BEGIN Source data
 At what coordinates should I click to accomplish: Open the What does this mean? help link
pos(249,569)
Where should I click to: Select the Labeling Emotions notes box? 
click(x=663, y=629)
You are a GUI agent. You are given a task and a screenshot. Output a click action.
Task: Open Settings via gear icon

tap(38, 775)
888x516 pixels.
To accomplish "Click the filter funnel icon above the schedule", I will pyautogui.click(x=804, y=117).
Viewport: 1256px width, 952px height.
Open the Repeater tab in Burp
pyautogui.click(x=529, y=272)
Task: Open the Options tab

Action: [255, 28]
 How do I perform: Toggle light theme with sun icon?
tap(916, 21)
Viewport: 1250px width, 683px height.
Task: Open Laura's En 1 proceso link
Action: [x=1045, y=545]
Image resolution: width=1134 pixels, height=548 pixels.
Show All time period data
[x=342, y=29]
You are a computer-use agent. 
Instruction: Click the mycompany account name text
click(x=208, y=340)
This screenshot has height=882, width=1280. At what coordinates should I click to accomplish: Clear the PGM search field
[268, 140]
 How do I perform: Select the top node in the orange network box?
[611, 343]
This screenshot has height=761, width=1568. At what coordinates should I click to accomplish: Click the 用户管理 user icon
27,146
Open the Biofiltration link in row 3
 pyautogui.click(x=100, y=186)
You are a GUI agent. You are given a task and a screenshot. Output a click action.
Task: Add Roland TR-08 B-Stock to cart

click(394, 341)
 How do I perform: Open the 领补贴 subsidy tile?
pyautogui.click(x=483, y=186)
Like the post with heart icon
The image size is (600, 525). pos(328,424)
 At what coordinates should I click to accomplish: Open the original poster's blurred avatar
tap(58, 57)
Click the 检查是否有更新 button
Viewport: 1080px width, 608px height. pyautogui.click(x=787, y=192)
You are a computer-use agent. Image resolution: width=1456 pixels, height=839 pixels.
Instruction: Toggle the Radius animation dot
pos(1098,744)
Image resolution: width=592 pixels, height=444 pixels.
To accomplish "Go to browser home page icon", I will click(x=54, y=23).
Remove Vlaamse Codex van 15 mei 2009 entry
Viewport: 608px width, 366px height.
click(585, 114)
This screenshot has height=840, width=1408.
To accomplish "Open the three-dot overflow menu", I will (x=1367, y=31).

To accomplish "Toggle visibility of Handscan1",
END Source data
» **Task objective**: Repeat the data. Leave nothing out and change nothing.

» **Answer section**:
 At what coordinates should I click to accomplish: Open the What does this mean? help link
pos(249,569)
Where should I click to: Select the Labeling Emotions notes box? 
click(x=663, y=629)
You are a GUI agent. You are given a task and a screenshot. Output a click action.
Task: Open Settings via gear icon

tap(38, 775)
888x516 pixels.
To accomplish "Click the filter funnel icon above the schedule", I will pyautogui.click(x=804, y=117).
Viewport: 1256px width, 952px height.
Open the Repeater tab in Burp
pyautogui.click(x=529, y=272)
Task: Open the Options tab

Action: [255, 28]
 How do I perform: Toggle light theme with sun icon?
tap(916, 21)
Viewport: 1250px width, 683px height.
Task: Open Laura's En 1 proceso link
Action: [x=1045, y=545]
Image resolution: width=1134 pixels, height=548 pixels.
Show All time period data
[x=342, y=29]
You are a computer-use agent. 
Instruction: Click the mycompany account name text
click(x=208, y=340)
This screenshot has height=882, width=1280. At what coordinates should I click to accomplish: Clear the PGM search field
[268, 140]
 How do I perform: Select the top node in the orange network box?
[611, 343]
This screenshot has height=761, width=1568. At what coordinates should I click to accomplish: Click the 用户管理 user icon
27,146
Open the Biofiltration link in row 3
 pyautogui.click(x=100, y=186)
You are a GUI agent. You are given a task and a screenshot. Output a click action.
Task: Add Roland TR-08 B-Stock to cart

click(394, 341)
 How do I perform: Open the 领补贴 subsidy tile?
pyautogui.click(x=483, y=186)
Like the post with heart icon
The image size is (600, 525). pos(328,424)
 At what coordinates should I click to accomplish: Open the original poster's blurred avatar
tap(58, 57)
Click the 检查是否有更新 button
Viewport: 1080px width, 608px height. pyautogui.click(x=787, y=192)
You are a computer-use agent. Image resolution: width=1456 pixels, height=839 pixels.
Instruction: Toggle the Radius animation dot
pos(1098,744)
Image resolution: width=592 pixels, height=444 pixels.
To accomplish "Go to browser home page icon", I will click(x=54, y=23).
Remove Vlaamse Codex van 15 mei 2009 entry
Viewport: 608px width, 366px height.
click(585, 114)
This screenshot has height=840, width=1408.
To accomplish "Open the three-dot overflow menu", I will (x=1367, y=31).

To accomplish "Toggle visibility of Handscan1",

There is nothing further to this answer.